In the rare case a computer was rendered inoperable or severely impaired due to the faulty file release, McAfee (News – Alert) is offering the user a free, two-year extension of their existing McAfee subscription. The company said only a “small percentage” of its customers had permanent damage to their computers
Meanwhile the company urges users who are experiencing problems to contact its call center to see if technicians can resolve those issues remotely — before taking the computer to a repair center. If a technician is unable to solve the problem, McAfee said it will provide the necessary software, either via a download or express delivery.
As per a report on PC World, the problem began last Wednesday (April 21st) when a faulty signature update DAT file disrupted the svchost.exe file on “a subset of systems” using McAfee VirusScan Enterprise on Windows XP service pack 3. Users with VirusScan Enterprise 8.7 experienced more severe problems than those running version 8.5, McAfee said, “because of the different implementation of memory scanning within the products.”
McAfee said the problem occurred when a faulty DAT file got through the testing process. Apparently the DAT file recognized one of the Windows .exe files as a virus and continuously tried to remove it.
It appears McAfee will be offering reimbursement both to organizations whose IT departments had the resolve the issue on a computer-by-computer basis as well as individual users who brought their computers in for service.
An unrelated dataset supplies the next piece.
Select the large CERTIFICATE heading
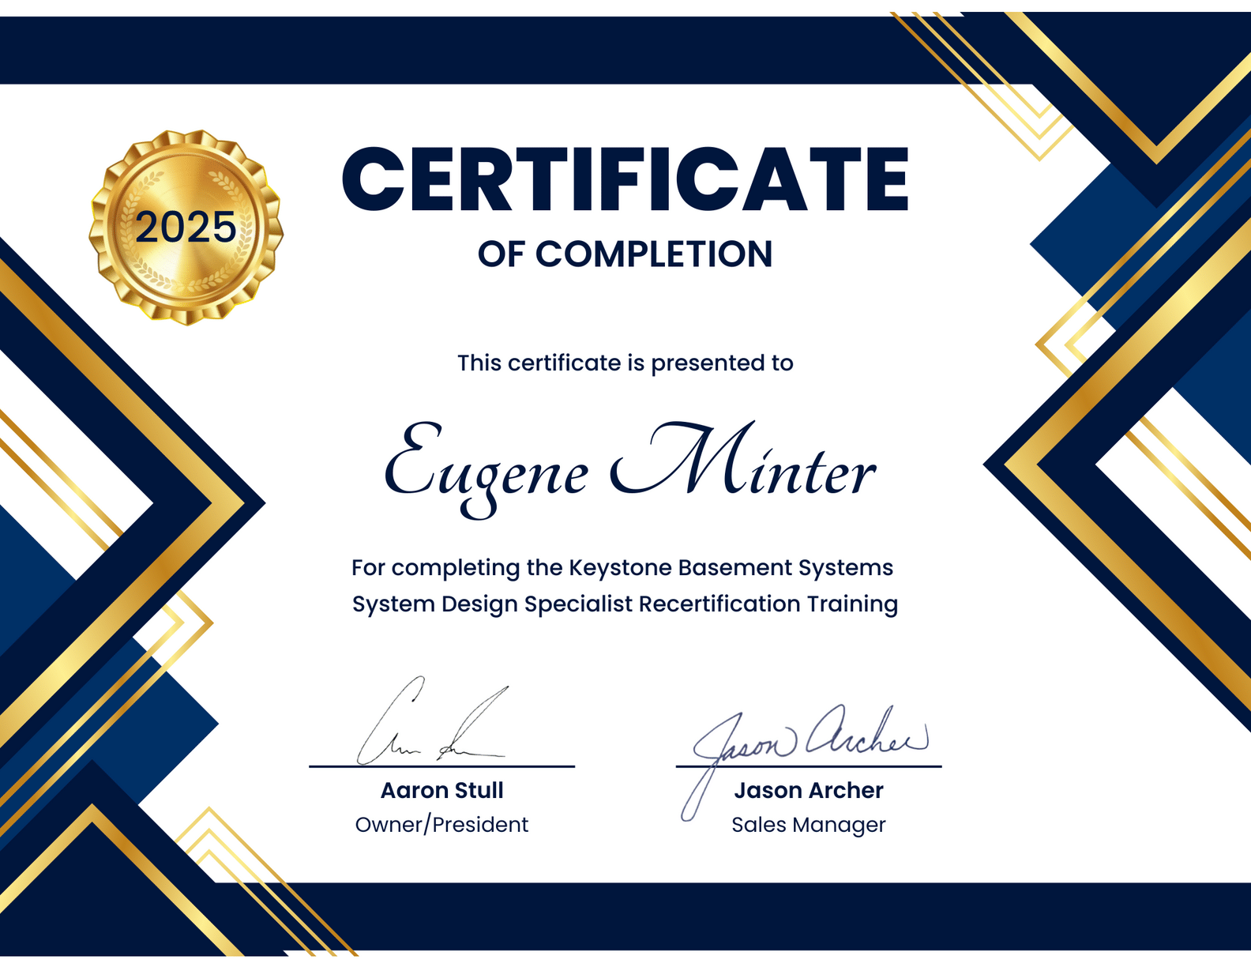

This could get expensive for McAfee: As one user wrote in the comments section of one article: “I’m a PC Tech at a major corporation. Not only is the direct costs very expensive, but the impact this has caused in the delay to address other IT issues is huge.”
Although the company has a special page posted to its website telling affected users what to do, and offering self-serve fixes, it has not yet posted any information posted concerning the process for getting reimbursed, saying that it will be posted “within a few days.”